She was a cashier (is it terribly base to long for cashiers? She did work at
Marks and Spencers, at least), a slight, black-haired girl with long fingers
and quick movements. She contrasted sharply with the usually morose,
inattentive people employed by supermarkets, so I manoeuvered my trolley to
her check-out (what words to describe brief spells, for spells they are, of
romance! Oh the disparity between the modern world and deep feelings!) and
fumbled my items onto the conveyor belt with rather trembling fingers. As I
moved over to pack, she was kind enough to help me, deluged me with a
variety of different shaped bags, and, as I was leaving, having handed over
a fistful of change in a feeble attempt at prolonging the entire experience,
she said, instead of goodbye of the usual mutterings, "take care". I do not,
however, want you to think me in any way blessed by this response, for she
had said it to the previous customer. However, I was touched; what a nice,
simple and unexpected thing to have said while standing on the dirty
linoleum and under the fluorescent lights of a supermarket. Take care
indeed. And that, I'm afraid, was that. Read into what you may - my shaking
hands and taking care are the key, I think.

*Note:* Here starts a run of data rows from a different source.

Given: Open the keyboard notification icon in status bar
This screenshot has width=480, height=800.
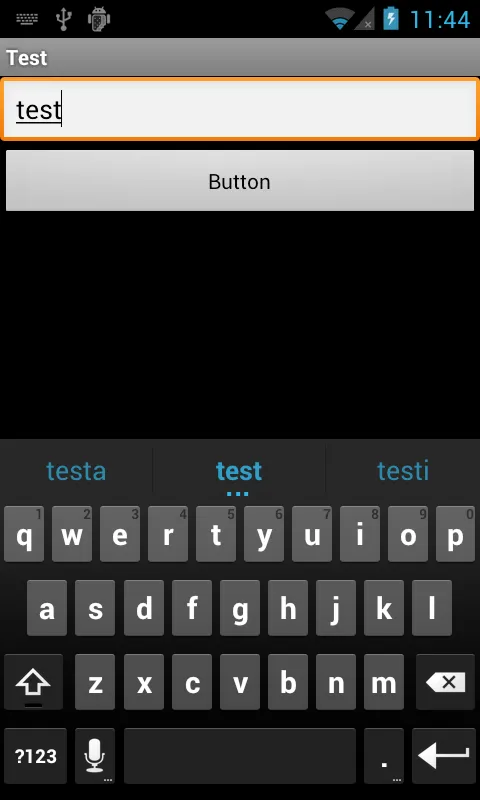Looking at the screenshot, I should click(27, 19).
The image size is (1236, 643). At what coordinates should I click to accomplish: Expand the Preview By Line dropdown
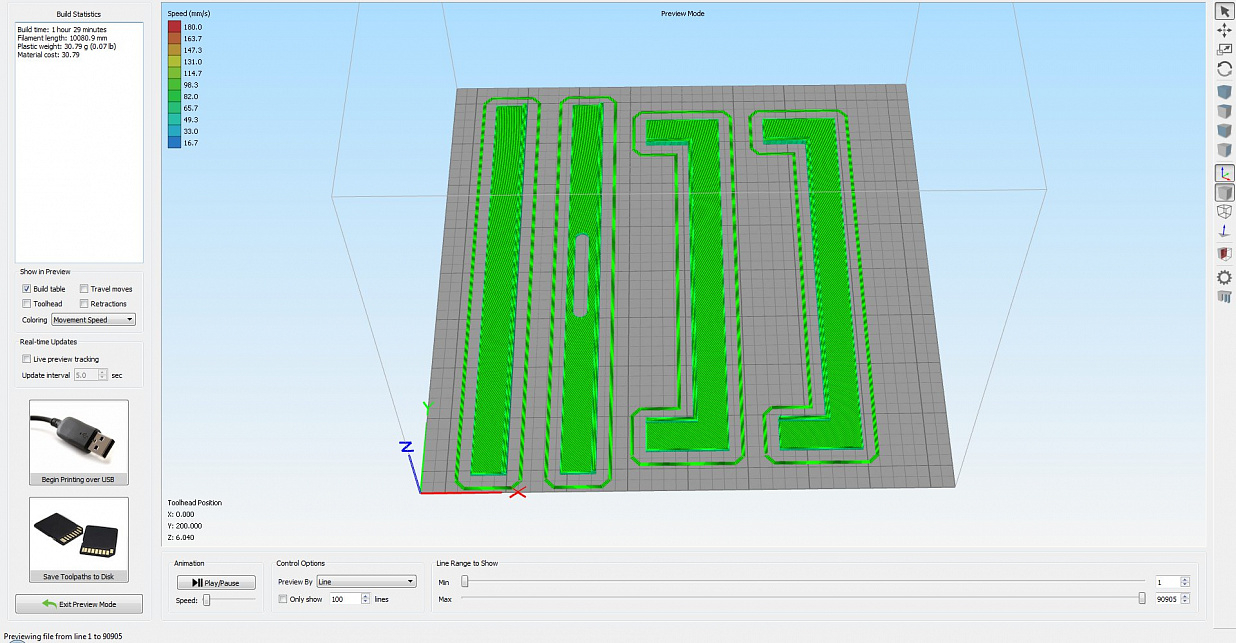coord(366,582)
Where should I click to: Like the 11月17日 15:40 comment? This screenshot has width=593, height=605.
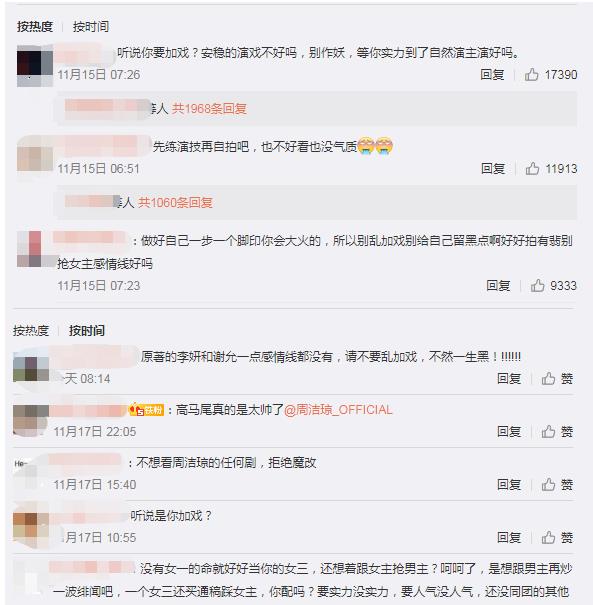pos(557,484)
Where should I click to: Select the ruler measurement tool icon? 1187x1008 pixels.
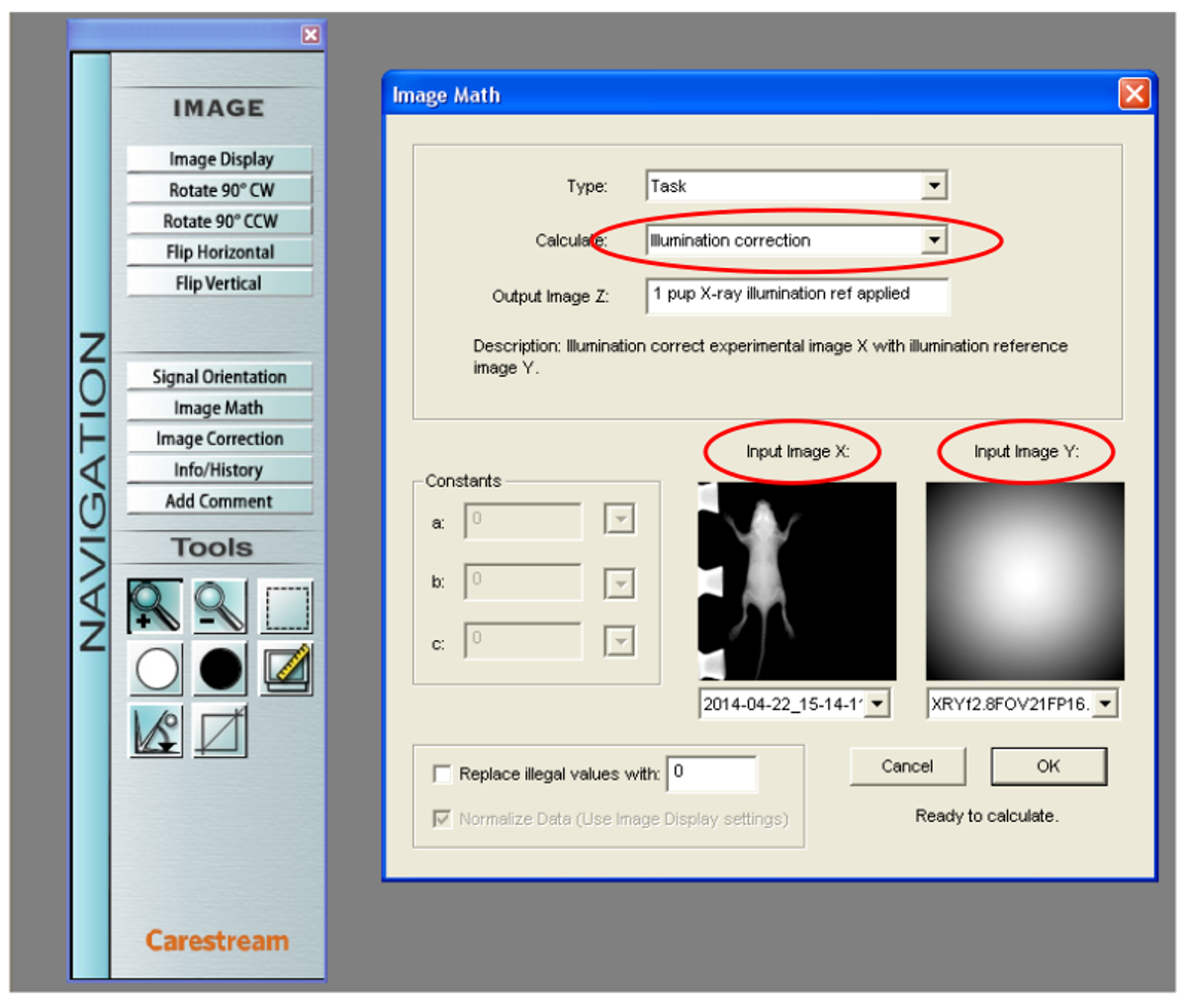[287, 669]
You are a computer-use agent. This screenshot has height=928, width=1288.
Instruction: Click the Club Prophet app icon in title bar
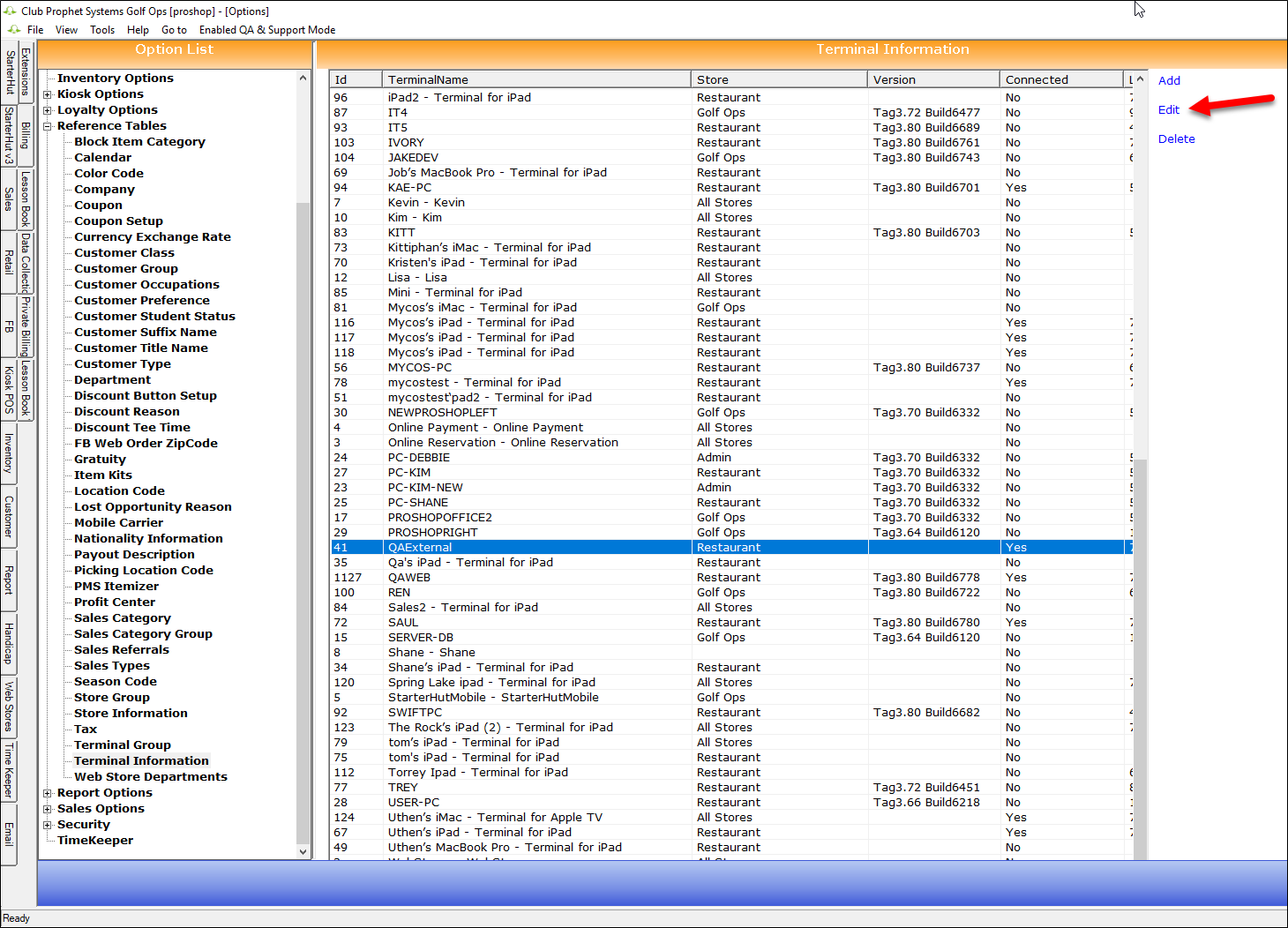point(11,11)
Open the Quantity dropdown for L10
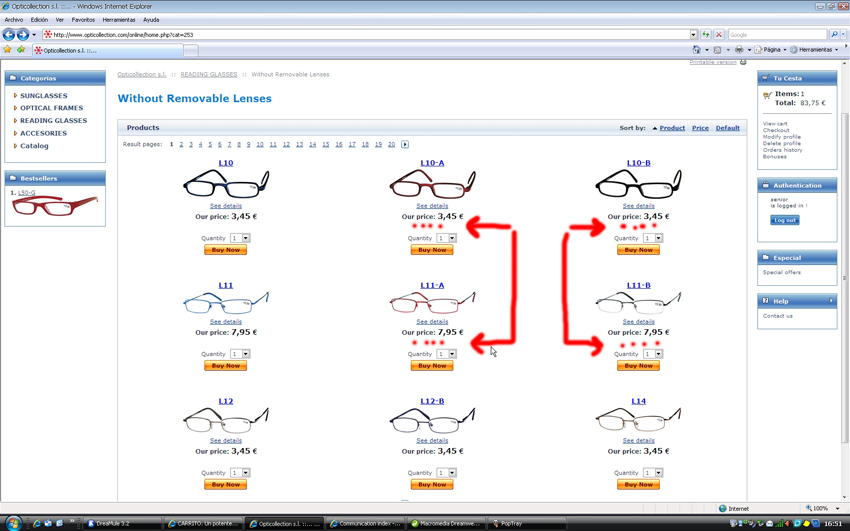The image size is (850, 531). (246, 238)
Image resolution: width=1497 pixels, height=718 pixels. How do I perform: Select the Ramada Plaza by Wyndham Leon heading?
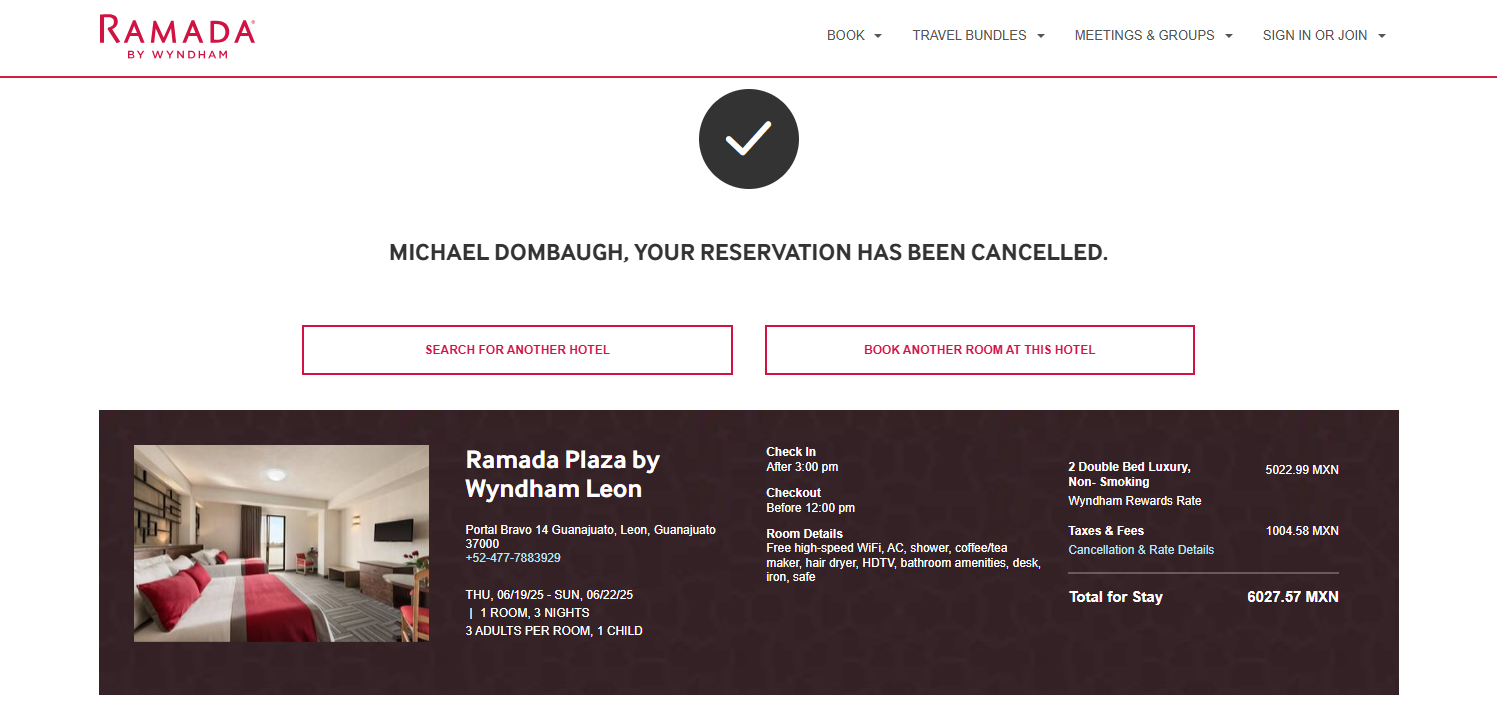tap(562, 474)
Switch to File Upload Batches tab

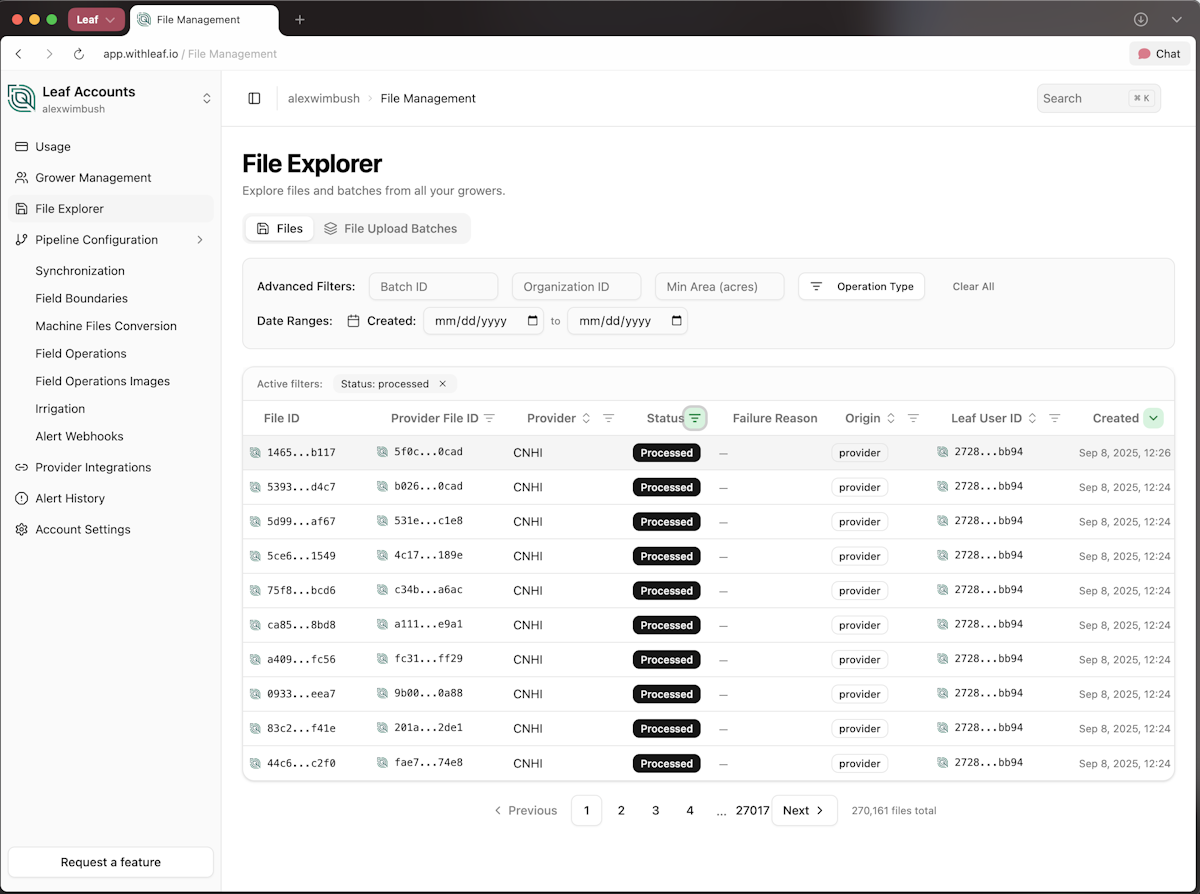(x=390, y=229)
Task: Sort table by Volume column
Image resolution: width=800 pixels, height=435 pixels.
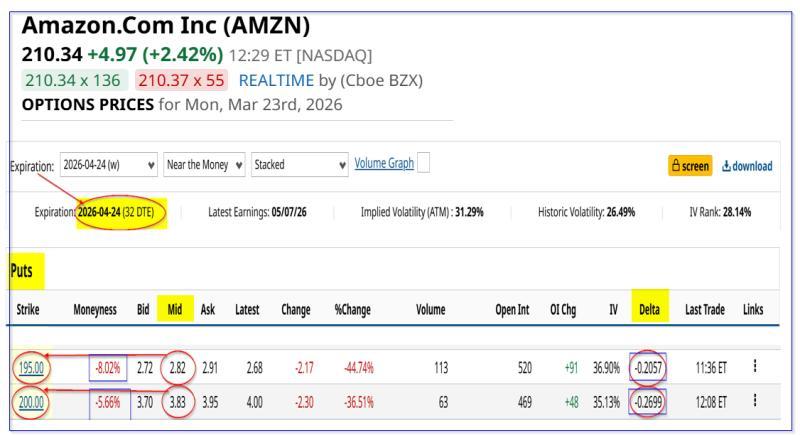Action: coord(431,310)
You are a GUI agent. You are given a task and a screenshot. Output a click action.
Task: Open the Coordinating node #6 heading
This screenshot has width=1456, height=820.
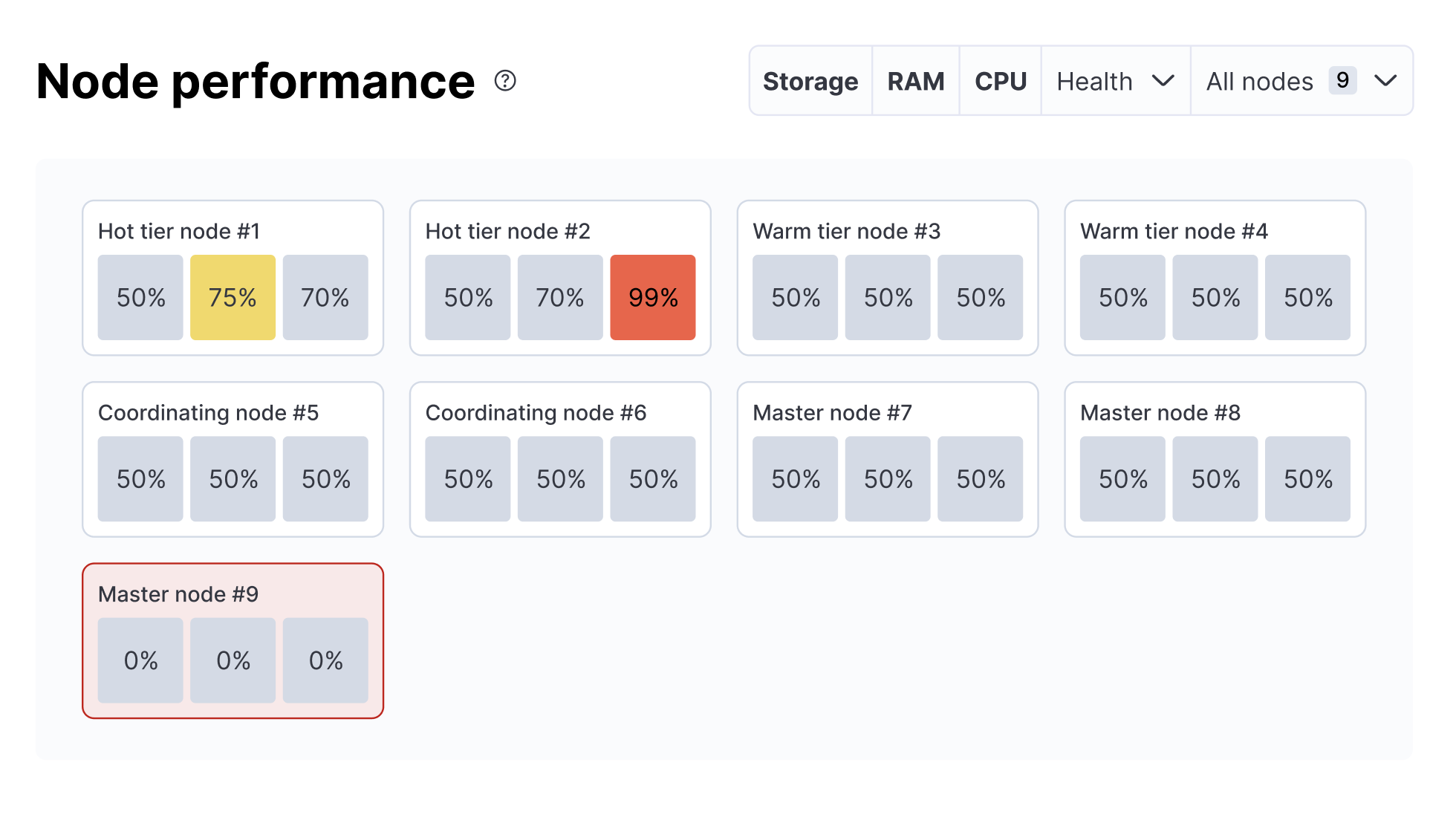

You may be surprised to know, judging by the quality of the above, that it
was written over the course of several hours. Perhaps, next time, I shall
wait and restrain myself until inspiration is kind enough to alight at my
side to give me guidance, and thus afford whosoever may be kind enough the
pleasure of reading something more beautiful that this rather lacklustre
offering. Until then, well, my fondest and best wishes go out to you one and
all.
Ruvi.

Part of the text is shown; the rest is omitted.